The weather this week in SoCal has been pretty much as it has been for months, 75 Degrees F and 50% RH. The rest of the US is having a heat wave.

I remember the first "man-on-the-moon" as we called it. I was 8 years old. Some of the memories I have was that it took soooo long for each phase of the mission. The decompression of the LEM after they landed seemed like eternity. I complained and my OLDER sister said something like "You don't want the astronauts to open the door early and get sucked out of the lunar module"... followed by the typical "DUH." I remember the video simulations (not real video) of the events when there was not video available (lots). I remember the actual video as well with "live from moon" I think it was blinking. It was analog B&W. It absolutely sucked compared to today, but it seemed a lot better than what I am seeing on youtube today. Maybe because my Dad probably put fresh vacuum tubes in the TV just before the event. I also remember going outside and seeing and hearing no one. In those days we spent a lot of time outside, especially kids and especially on a nice Summer day. There was no one playing, no one washing their cars.
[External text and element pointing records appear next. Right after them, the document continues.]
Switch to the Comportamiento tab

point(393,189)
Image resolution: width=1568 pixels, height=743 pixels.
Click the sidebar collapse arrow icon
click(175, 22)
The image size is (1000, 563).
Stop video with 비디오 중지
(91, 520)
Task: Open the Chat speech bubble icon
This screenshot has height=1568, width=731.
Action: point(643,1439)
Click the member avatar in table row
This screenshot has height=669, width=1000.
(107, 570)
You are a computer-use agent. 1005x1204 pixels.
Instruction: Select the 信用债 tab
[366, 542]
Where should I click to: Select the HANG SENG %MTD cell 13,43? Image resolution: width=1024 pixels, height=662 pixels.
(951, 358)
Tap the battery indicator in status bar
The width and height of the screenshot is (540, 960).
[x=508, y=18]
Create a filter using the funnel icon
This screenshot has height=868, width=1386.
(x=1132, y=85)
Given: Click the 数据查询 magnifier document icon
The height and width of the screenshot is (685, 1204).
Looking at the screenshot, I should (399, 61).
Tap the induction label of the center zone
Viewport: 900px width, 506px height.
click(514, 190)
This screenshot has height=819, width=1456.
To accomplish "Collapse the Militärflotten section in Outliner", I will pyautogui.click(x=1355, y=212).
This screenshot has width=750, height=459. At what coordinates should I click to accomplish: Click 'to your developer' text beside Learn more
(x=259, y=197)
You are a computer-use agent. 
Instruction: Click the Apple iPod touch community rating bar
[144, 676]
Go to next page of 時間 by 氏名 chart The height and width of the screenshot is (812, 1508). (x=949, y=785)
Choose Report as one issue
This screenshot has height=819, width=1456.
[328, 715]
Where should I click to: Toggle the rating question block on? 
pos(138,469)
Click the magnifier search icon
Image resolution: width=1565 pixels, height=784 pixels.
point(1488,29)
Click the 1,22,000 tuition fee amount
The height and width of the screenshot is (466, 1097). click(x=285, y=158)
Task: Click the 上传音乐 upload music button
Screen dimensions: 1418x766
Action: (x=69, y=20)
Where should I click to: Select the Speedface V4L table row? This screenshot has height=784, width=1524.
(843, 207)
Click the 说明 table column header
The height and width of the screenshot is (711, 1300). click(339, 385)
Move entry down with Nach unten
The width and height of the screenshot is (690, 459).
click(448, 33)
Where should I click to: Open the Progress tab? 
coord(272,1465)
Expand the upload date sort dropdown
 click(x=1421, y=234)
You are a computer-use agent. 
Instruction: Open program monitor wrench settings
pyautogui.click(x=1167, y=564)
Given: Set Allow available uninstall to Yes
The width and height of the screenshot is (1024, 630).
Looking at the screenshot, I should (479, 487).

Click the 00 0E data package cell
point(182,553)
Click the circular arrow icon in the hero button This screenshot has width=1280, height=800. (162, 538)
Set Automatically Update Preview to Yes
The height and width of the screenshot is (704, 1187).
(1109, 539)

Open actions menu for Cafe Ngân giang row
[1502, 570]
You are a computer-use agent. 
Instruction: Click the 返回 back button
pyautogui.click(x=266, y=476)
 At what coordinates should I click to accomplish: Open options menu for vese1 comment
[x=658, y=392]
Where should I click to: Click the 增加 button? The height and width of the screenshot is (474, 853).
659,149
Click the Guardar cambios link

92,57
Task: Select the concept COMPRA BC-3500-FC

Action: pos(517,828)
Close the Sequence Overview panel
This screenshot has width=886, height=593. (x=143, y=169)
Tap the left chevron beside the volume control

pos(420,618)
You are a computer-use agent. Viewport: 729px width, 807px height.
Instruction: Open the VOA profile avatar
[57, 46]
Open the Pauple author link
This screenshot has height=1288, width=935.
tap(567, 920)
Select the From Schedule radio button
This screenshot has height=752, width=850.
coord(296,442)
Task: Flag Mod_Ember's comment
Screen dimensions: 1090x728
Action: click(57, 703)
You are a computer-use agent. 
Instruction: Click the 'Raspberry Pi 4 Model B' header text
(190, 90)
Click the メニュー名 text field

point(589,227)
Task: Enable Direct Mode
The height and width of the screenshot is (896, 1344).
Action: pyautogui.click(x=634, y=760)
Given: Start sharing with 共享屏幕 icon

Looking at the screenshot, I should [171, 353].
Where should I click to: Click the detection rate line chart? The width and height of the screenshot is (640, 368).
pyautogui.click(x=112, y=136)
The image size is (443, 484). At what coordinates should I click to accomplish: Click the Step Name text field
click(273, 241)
The other thing that strikes me is everything else going on in that era, in the span of about 1 year, we had:

  • Woodstock
  • Kent State shooting
  • Vietnam war at its peak-- neighbors not returning home
  • Martin Luther King assassination
  • Another Kennedy assassination
  • The 1968 election-- even for a kid it was big deal

I like this podcast/youtube. We lived the context of what was going on. It was definitely real. It was science. We didn't talk about STEM we lived it.